Jeudi dernier, au palais de justice de Québec, Ostiguy a plaidé coupable à six chefs d’accusation en indiquant qu’il était maintenant à la préretraite, qu’il n’avait « plus les moyens de se battre » et qu’il « lâchait prise un peu ».

La juge Sylvie Marcotte lui a ordonné de payer un total de 80 000 $ d’amendes. « Dans la sentence que je vais rendre, il y a un effet dissuasif sur vous-même, mais également sur la collectivité, c’est-à-dire pour les gens qui voudraient agir dans les mêmes circonstances. »

« Une peine qui va dénoncer ce geste »

Le Collège des médecins était aussi au palais de justice de Joliette, vendredi dernier, contre l’ancien ostéopathe Sylvain Doyon. Cet homme a été acquitté en 2017 d’une accusation d’agression sexuelle après avoir inséré ses doigts dans l’anus et le vagin d’une adolescente.
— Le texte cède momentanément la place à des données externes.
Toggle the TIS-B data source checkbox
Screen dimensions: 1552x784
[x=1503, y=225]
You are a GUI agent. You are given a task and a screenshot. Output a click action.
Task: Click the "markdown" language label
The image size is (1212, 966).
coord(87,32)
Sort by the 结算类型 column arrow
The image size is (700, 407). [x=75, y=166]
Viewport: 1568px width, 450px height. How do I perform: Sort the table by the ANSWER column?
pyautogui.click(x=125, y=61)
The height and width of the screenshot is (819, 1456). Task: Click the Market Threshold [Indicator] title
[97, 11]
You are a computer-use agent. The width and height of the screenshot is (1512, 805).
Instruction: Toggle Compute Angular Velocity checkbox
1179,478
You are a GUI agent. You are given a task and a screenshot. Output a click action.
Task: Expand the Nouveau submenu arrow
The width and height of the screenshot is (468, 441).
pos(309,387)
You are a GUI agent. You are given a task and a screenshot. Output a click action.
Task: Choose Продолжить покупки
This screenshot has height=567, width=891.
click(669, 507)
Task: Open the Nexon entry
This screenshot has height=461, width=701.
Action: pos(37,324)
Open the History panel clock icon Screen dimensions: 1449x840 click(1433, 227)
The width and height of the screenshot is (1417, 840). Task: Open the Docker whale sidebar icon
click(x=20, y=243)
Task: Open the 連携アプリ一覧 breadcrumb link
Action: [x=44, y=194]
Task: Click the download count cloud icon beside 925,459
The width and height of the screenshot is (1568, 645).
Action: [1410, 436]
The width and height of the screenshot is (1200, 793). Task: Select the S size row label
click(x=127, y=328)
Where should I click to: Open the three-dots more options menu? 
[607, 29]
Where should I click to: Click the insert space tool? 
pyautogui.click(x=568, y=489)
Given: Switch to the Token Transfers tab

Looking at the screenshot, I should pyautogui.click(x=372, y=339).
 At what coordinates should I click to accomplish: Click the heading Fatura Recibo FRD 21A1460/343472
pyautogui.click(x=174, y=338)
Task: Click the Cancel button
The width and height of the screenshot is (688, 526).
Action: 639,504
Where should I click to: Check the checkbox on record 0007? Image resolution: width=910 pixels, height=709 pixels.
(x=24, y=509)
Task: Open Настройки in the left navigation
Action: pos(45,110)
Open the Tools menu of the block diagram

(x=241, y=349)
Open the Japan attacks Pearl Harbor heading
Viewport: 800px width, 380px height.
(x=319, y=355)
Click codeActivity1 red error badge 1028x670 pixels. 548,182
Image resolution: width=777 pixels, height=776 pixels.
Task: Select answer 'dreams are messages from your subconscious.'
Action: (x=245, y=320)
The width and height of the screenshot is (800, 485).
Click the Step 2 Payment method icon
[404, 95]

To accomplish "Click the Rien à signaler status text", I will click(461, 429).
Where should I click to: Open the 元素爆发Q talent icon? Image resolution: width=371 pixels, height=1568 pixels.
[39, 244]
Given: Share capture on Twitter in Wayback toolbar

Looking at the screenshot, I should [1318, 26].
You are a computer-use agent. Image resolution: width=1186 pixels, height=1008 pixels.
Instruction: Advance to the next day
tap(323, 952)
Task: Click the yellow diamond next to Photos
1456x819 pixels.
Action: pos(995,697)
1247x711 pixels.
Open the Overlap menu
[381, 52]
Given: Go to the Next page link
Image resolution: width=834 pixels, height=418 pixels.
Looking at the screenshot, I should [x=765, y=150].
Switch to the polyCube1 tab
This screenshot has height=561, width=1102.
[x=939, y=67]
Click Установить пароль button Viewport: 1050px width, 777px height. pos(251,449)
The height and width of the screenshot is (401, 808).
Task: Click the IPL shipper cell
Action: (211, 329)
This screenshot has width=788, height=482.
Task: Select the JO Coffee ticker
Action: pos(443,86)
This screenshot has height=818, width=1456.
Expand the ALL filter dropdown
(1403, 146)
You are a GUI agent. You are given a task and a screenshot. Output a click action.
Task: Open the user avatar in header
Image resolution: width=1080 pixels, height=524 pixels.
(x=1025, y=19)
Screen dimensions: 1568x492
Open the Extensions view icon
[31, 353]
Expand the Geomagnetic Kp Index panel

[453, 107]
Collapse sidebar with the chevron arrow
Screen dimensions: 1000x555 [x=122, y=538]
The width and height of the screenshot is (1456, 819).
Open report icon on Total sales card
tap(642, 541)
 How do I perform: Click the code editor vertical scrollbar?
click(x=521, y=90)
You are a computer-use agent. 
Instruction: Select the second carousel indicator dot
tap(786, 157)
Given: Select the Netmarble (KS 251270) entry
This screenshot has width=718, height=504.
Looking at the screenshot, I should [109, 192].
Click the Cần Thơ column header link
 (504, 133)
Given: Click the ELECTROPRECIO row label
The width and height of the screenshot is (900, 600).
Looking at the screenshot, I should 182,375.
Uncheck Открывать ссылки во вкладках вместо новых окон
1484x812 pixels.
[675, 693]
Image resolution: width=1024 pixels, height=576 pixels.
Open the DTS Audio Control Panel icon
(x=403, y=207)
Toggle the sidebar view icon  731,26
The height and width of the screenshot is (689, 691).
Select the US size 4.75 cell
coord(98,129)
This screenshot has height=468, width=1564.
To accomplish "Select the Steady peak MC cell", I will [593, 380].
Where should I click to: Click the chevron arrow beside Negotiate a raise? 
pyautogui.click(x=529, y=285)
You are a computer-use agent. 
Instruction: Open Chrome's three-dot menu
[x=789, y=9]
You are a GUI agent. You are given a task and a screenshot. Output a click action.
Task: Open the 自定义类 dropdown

Il plaide qu’il s’agissait d’une technique reconnue par les ostéopathes et qu’elle lui a été enseignée au Collège d’études ostéopathiques.

PHOTO ARCHIVES LA PRESSE

Sylvain Doyon

En rapport avec ces gestes faits sur cette mineure, Sylvain Doyon est accusé de deux chefs d’accusation par le Collège, soit d’exercice illégal de la médecine et d’avoir donné lieu de croire qu’il était autorisé à exercer la médecine.

L’avocat qui représente le Collège, MStéphane Gauthier, a affirmé vendredi que ce n’était pas acceptable qu’un thérapeute comme Sylvain Doyon ait pu croire qu’il pouvait faire des traitements par voie vaginale et par voie anale.

Ce n’est pas normal !

MStéphane Gauthier, avocat qui représente le Collège des médecins

« On vous demande de prononcer une peine qui va dénoncer ce geste-là et qui va dissuader tous les gens au Québec de réaliser des activités réservées aux médecins, en plus lorsqu’elles sont aussi importantes, graves, intimes et invasives », a plaidé MGauthier.

Dans cette affaire, le juge rendra sa décision l’automne prochain.

Pour encore mieux protéger la population, le DGaudreault souhaite s’entretenir prochainement avec le ministère de la Justice sur l’exercice illégal de la médecine, parce que le Collège des médecins ne peut « agir seul », a-t-il allégué.

Ce texte été modifié après publication afin de refléter le fait que c’est l’entreprise Maison Jacynthe, et non Jacynthe René, qui a été reconnue coupable d’exercice illégal de la médecine.